Middle school drama, a labyrinth of adolescent emotions, friendships, and occasional heartaches. Recently, my daughter, Ziana Eliz, confronted a challenging situation with two newfound friends, a reminder that navigating the complexities of middle school social dynamics requires a delicate touch as a parent.
One of her new besties has been jokingly pushing her around, and then saying things like “She’s my friend, not yours!” Why is that funny or cute, I have no idea, but middle schoolers find the dumbest things amusing. Last week, the playful antics turned harsh, resulting in Ziana’s phone crashing to the ground. All three friends left her scrambling to look for her friend.
Z comes to the car and I already knew by the look on her face something was wrong. She closes the door and tears come falling down. I was told the whole story. Then she tells me she sent them a text to never reply to her on the group chat and that they were… “dead to her.” One of my famous lines. I had to explain to her that she shouldn’t have done that and to never react on emotion. Take some time out to think about what it is you’re feeling, figure out what to say and speak to me first because mommy has plenty of wisdom to share!
As a mom, it’s heartbreaking to witness your child face the harsh realities of friendships. From the early years, I’ve instilled in Ziana the harsh truth – people will be nasty. They’ll find any reason to make you feel bad about yourself because, deep down, they’re struggling with their own insecurities. They will make fun of your hair, eyes, teeth, clothes, notebook, laugh, they’ll say you smell, and so on. All that so they can bring you to their pile of sh!t level.
Despite the negativity surrounding her, she remains unfazed. It’s not that she doesn’t stand up for herself – she does, with admirable courage. There was another girl in middle school who was consistently making fun of her, pushing things out of her way. Ziana didn’t back down; she stood her ground, responding with clever remarks. Guess what happened? The girl saw she wasn’t bringing Z down and, the taunting stopped, now they even talk. Middle school drama, right?
The journey of parenting through these challenges involves encouraging open communication. Something I never had at home. Ziana, like her brother, talk to me about everything. Well, he’s a different story because what he likes to hide from me is candy and sneaking onto the school laptop during school (different story for a different post).
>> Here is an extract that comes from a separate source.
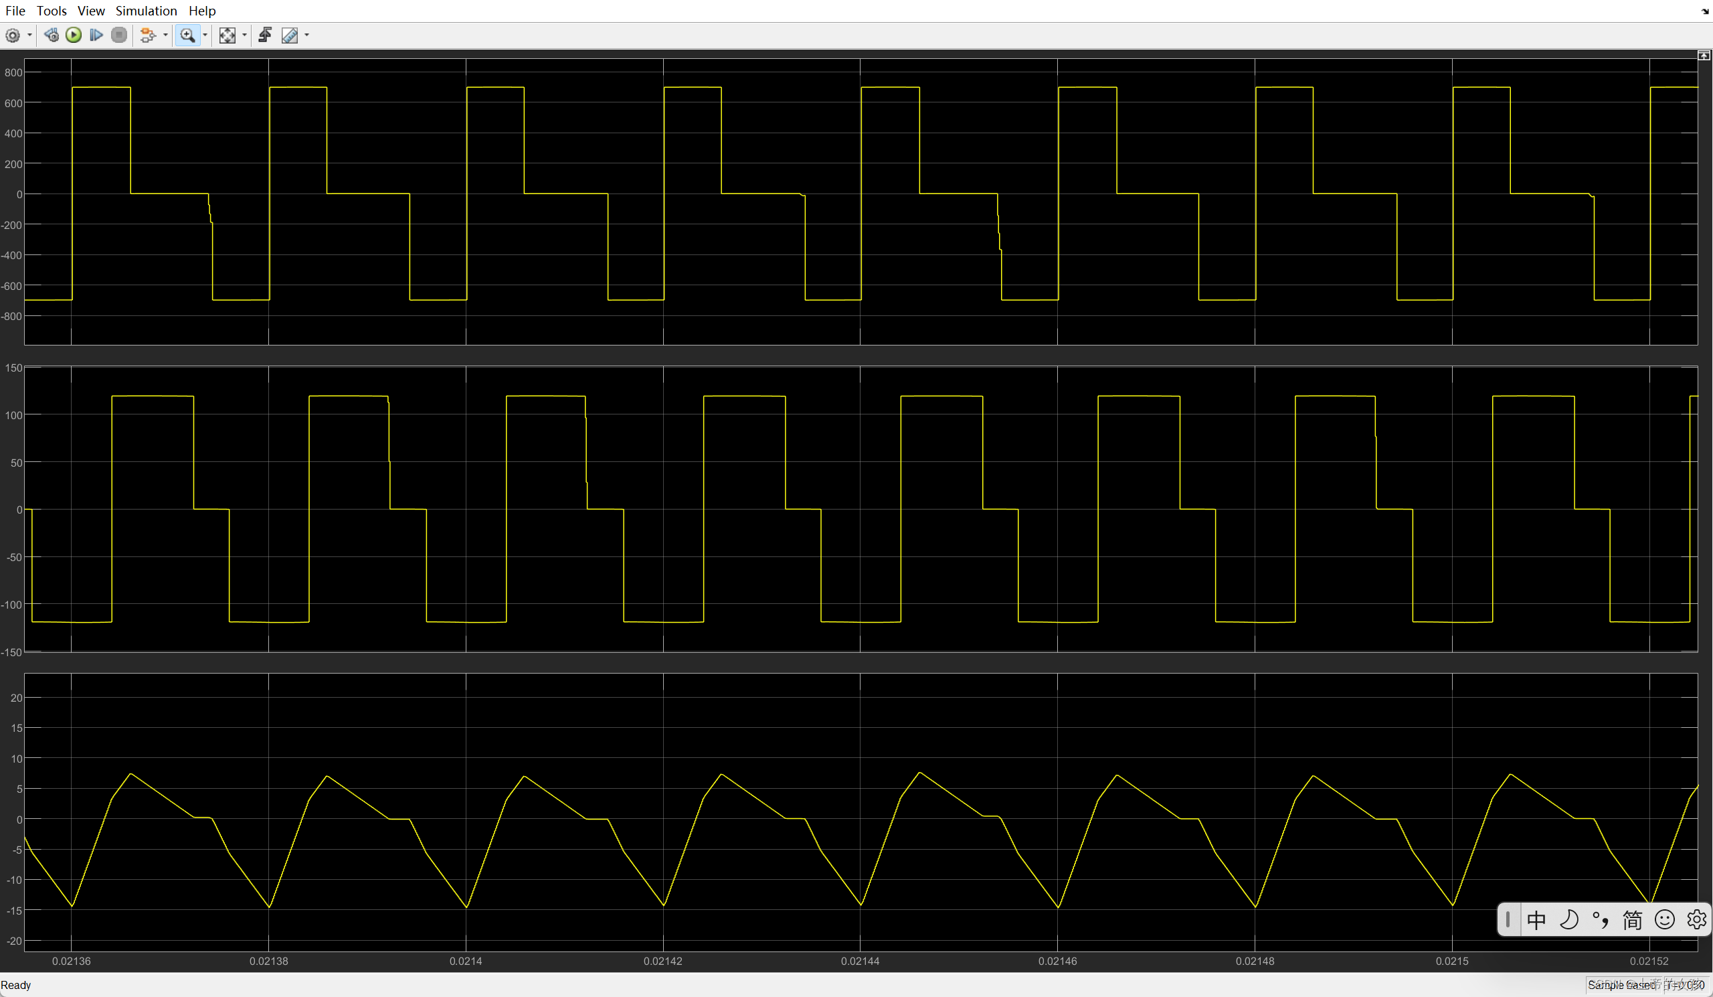
Task: Open the Simulation menu
Action: (146, 11)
I’ve emphasized from the beginning that our home is a safe space, free from judgment but filled with wisdom. Yes, we love to make fun of one another, tell “Yo Mama” jokes and tease one another, but all in good fun. If it starts hurting someone’s feelings that’s when we stop and COMMUNICATE what made them upset.
As parents, we can’t always shield our children from the turbulence of growing up, but we can empower them with the tools to navigate it. Resilience, communication, and the unwavering support of a non-judgmental space at home are key ingredients to helping our kids thrive amidst the storms of adolescence. So far, I’m not too fond of it…
In the end, it’s not about avoiding the challenges but learning to dance in the rain. Because, as Ziana’s journey shows, sometimes standing your ground can turn the storm into a conversation, and a potential friend out of a foe.